- [Exercise objective]: Copy out the lines verbatim, from the one containing "Click the heading" through the one containing "pyautogui.click(x=102, y=467)".

======== Input ========

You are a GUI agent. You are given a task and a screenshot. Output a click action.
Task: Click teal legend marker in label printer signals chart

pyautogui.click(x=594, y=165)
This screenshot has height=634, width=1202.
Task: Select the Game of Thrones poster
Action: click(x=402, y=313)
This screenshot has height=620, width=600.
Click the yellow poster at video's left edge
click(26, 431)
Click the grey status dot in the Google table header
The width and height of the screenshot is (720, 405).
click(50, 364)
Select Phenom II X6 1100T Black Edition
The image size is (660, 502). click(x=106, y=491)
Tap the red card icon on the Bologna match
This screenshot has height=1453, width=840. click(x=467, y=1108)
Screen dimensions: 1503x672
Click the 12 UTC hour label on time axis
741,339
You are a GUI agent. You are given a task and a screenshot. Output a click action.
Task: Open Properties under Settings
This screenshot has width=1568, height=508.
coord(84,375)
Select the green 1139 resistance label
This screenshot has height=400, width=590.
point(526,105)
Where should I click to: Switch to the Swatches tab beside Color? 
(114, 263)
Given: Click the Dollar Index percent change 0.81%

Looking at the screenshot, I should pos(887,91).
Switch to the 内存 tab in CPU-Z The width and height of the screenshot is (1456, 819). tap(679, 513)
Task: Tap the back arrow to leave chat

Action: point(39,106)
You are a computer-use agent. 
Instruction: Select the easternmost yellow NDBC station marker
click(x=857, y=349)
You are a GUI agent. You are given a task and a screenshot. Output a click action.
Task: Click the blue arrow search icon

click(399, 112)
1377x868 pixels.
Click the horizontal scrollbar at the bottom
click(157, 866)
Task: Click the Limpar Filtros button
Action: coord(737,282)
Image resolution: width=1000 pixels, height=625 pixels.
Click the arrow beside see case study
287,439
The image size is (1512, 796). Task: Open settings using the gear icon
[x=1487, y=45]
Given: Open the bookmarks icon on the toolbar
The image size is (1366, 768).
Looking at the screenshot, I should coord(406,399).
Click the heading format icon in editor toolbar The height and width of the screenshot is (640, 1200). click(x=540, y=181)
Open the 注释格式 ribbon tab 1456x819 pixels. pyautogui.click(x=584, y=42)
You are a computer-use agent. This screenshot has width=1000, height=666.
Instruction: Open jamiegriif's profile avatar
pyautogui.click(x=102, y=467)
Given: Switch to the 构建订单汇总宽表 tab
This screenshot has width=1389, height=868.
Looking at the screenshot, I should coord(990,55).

========

- [Result for this task]:
Click the heading format icon in editor toolbar The height and width of the screenshot is (640, 1200). click(x=540, y=181)
Open the 注释格式 ribbon tab 1456x819 pixels. pyautogui.click(x=584, y=42)
You are a computer-use agent. This screenshot has width=1000, height=666.
Instruction: Open jamiegriif's profile avatar
pyautogui.click(x=102, y=467)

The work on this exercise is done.